19 punktów, 12 zbiórek i 13 asyst - to linijka Lonzo Balla, debiutanta Los Angeles Lakers, w meczu przeciwko Milwaukee Bucks. Zawodnik potrzebował niespełna miesiąca rozgrywek, by osiągnąć pierwsze triple-double w NBA, ale co ważniejsze - został najmłodszym graczem w historii, który tego dokonał.
Ball w starciu z Bucks miał dokładnie 20 lat i 15 dni, dzięki czemu pobił rekord należący od lat do LeBrona Jamesa. Lider Cleveland Cavaliers swoje pierwsze triple-double zanotował w wieku 20 lat i 20 dni (sezon 2004/05). - Niezbyt mnie to interesuje. Przegraliśmy, więc nie ma to dla mnie większego znaczenia - skomentował po spotkaniu młody gracz Jeziorowców.
Choć Lonzo nie ma jeszcze większego doświadczenia w najlepszej lidze koszykówki, już porównuje się go m.in. do Jasona Kidda - byłego koszykarza, a obecnego trenera Bucks. - Ball potrafi grać w koszykówkę i będzie potrafił też sprawić, że jego koledzy będą grać lepiej. Triple-double niedługo stanie się dla niego normą - powiedział Kidd.

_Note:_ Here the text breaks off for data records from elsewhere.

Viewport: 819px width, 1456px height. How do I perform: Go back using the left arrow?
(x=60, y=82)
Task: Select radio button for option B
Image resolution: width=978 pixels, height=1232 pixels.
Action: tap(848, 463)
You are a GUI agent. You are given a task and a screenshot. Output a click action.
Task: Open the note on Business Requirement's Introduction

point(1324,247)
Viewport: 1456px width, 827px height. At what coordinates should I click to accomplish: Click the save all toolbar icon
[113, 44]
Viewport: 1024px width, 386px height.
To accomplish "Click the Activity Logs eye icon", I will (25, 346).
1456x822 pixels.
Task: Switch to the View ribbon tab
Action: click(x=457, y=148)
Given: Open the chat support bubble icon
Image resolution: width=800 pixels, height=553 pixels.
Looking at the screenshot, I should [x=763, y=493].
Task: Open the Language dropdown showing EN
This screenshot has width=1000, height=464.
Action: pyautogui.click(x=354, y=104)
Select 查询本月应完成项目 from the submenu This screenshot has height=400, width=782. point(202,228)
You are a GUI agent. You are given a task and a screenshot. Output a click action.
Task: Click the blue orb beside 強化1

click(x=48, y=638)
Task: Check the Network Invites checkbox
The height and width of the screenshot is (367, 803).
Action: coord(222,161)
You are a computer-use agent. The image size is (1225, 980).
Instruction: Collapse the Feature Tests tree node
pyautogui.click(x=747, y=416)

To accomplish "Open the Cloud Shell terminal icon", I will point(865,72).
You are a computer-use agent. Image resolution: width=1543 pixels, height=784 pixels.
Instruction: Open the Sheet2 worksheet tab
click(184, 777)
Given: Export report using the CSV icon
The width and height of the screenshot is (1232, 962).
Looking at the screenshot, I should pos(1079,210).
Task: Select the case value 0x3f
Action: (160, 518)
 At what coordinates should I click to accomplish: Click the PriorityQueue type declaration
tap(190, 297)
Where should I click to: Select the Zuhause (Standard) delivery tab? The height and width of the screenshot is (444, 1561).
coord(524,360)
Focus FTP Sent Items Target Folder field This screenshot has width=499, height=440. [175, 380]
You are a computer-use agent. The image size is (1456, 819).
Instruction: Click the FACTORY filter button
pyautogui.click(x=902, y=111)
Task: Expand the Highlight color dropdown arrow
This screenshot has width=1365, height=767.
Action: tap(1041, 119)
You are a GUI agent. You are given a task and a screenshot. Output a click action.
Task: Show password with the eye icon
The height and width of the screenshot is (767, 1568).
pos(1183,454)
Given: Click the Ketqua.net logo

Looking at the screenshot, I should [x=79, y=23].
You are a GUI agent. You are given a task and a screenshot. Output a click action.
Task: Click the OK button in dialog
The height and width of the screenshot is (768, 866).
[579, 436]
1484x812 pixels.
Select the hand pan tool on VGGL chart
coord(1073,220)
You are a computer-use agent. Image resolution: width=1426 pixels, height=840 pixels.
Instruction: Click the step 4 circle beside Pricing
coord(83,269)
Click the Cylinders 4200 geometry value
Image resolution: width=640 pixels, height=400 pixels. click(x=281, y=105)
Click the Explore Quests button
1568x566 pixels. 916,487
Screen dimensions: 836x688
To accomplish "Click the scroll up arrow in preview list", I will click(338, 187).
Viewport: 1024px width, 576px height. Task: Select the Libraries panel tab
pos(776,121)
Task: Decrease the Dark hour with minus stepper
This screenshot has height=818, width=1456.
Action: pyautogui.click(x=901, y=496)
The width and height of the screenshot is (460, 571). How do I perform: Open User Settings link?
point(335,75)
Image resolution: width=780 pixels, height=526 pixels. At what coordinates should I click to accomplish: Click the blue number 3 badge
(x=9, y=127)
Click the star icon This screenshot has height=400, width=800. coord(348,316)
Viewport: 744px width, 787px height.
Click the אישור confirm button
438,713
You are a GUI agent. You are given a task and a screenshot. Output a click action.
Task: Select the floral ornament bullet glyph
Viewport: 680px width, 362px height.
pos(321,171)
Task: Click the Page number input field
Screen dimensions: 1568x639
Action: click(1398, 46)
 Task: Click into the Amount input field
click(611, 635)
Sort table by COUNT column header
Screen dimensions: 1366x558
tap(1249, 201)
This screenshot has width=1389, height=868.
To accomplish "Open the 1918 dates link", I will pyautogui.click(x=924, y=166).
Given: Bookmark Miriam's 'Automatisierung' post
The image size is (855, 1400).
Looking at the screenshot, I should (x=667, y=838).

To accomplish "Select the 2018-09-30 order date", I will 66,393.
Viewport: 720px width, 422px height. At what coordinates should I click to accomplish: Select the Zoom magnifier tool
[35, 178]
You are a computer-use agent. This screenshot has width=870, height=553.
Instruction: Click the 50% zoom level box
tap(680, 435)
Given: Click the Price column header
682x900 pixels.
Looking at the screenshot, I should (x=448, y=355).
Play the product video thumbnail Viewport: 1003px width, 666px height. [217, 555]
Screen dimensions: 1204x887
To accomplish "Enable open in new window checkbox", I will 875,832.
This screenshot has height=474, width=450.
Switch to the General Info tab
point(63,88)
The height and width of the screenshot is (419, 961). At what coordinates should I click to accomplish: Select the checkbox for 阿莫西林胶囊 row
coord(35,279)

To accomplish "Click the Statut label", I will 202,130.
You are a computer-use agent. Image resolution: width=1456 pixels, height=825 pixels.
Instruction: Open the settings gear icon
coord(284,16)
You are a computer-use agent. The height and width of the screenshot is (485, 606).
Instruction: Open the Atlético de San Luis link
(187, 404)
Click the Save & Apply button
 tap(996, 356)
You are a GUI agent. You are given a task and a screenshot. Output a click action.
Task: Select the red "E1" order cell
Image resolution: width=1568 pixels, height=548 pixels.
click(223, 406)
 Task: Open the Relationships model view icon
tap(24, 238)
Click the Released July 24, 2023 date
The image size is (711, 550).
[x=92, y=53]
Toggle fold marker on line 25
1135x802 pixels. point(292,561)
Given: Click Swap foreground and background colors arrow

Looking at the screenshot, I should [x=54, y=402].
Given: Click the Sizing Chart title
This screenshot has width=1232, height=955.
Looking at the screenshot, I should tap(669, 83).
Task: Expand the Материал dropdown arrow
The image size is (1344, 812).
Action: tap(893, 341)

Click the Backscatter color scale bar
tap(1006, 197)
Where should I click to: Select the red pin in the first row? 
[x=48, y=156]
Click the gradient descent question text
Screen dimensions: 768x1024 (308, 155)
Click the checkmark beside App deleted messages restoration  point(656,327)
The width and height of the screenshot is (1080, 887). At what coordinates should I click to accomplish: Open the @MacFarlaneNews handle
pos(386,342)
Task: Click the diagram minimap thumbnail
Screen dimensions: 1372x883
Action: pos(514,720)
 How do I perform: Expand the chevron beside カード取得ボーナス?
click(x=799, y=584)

Dla Balla był to 13 mecz w tym sezonie, ale pierwszy, w którym trafił przynajmniej 50 procent rzutów z gry (7/12). Póki co to jego największy mankament, bowiem średnio trafia 31,4 proc. prób z gry, 25 proc. z dystansu i 50 proc. z linii rzutów wolnych.
ZOBACZ WIDEO: Kosecki i Saganowski bronią decyzji dotyczącej Krychowiaka. "Łatwo jest zawodnika przetrenować"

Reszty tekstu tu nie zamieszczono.